In this randomized study, adults with T1D and normal awareness of hypoglycemia (GOLD score <4) participants used rtCGM (Guardian Connect Mobile, Medtronic Inc., Northridge, USA) or isCGM (Freestyle Libre, Abbott Diabetes Care, Alameda, USA) during 4 days of structured physical activity with 4 weeks of follow-up. Primary endpoints were percentage of the time spent in hypoglycemia (<3.9 mmol/L [<70 mg/dL]) and time in range (3.9-10 mmol/L [70-180 mg/dL]).

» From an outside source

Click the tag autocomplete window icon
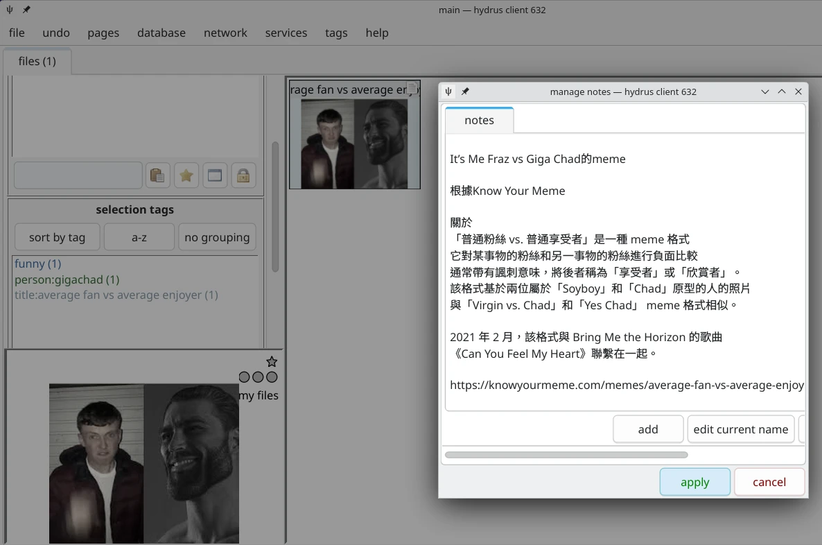215,175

60 adults with T1D (age 38±13 years, HbA1c 62±12 mmol/mol [7.8±1.1]) were randomized to rtCGM (n=30) or isCGM (n=30). All participants completed the study. Time spent in hypoglycemia was significantly lower among rtCGM vs. isCGM participants during exercise (6.8±5.5% vs. 11.4±8.6%; p=0.0180, respectively) and throughout the post-exercise follow-up (5.3±2.5% vs. 7.3±4.4%, p=0.0353, respectively). The differences in overnight hypoglycemia (00:00-06:00) were most notable during (7.7±11.4% vs. 20.1±18.0%, p=0.0022, respectively) and post-exercise follow=up (4.9±3.3% vs. 8.9±8.3%, p=0.0192, respectively). rtCGM participants spent significantly more time in range compared with isCGM users throughout the entire study period (76.4±8.7% vs. 67.9±15.4%, p=0.0117, respectively).
Use of rtCGM was more effective than isCGM in preventing of hypoglycemia and improving time in range in T1D participants with normal awareness of hypoglycemia, demonstrating the value of rtCGM alarms during exercise and in daily diabetes self-management.